• Challenge
Reproduce the data below word for word, starting at its first line and ending at the line that contains "tap(80, 23)", with both of those lines included.

• Input material
§
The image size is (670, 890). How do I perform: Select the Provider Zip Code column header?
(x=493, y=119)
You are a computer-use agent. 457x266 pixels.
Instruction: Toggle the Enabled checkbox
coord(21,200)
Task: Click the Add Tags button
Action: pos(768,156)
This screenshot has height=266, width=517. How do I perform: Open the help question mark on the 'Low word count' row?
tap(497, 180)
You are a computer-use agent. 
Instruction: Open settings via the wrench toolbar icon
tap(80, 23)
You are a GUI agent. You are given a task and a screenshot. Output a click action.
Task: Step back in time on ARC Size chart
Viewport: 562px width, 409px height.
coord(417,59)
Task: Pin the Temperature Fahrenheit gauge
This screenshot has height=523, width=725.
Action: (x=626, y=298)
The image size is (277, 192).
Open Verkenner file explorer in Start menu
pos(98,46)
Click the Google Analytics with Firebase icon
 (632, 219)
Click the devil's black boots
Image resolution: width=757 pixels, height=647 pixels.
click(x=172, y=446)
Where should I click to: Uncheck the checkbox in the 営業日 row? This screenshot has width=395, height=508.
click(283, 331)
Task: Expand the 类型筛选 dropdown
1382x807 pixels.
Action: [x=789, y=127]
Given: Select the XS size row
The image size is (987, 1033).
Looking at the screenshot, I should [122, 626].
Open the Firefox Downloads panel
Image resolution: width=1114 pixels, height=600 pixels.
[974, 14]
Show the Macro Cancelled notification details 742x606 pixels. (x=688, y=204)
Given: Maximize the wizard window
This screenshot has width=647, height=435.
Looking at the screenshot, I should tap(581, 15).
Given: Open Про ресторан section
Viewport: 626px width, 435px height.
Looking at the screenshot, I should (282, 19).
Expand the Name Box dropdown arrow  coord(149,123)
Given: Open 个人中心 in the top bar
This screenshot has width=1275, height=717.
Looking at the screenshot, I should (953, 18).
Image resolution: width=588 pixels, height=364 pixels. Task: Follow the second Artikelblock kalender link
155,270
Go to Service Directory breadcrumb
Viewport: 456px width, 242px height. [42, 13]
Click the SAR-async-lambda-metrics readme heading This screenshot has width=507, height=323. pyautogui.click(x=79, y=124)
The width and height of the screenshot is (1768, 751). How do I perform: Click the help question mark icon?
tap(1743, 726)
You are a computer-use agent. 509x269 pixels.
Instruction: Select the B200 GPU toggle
§
• Answer to the exercise
The image size is (670, 890). How do I perform: Select the Provider Zip Code column header?
(x=493, y=119)
You are a computer-use agent. 457x266 pixels.
Instruction: Toggle the Enabled checkbox
coord(21,200)
Task: Click the Add Tags button
Action: pos(768,156)
This screenshot has height=266, width=517. How do I perform: Open the help question mark on the 'Low word count' row?
tap(497, 180)
You are a computer-use agent. 
Instruction: Open settings via the wrench toolbar icon
tap(80, 23)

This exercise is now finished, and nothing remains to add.